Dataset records

--------------------

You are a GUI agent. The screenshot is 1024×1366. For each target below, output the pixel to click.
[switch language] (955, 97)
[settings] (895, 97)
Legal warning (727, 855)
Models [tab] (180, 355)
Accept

--------------------

### WORK INSTRUCTION
Write the whole of the data out again exactly as it stands.

### RESULT BELOW
You are a GUI agent. The screenshot is 1024×1366. For each target below, output the pixel to click.
[switch language] (955, 97)
[settings] (895, 97)
Legal warning (727, 855)
Models [tab] (180, 355)
Accept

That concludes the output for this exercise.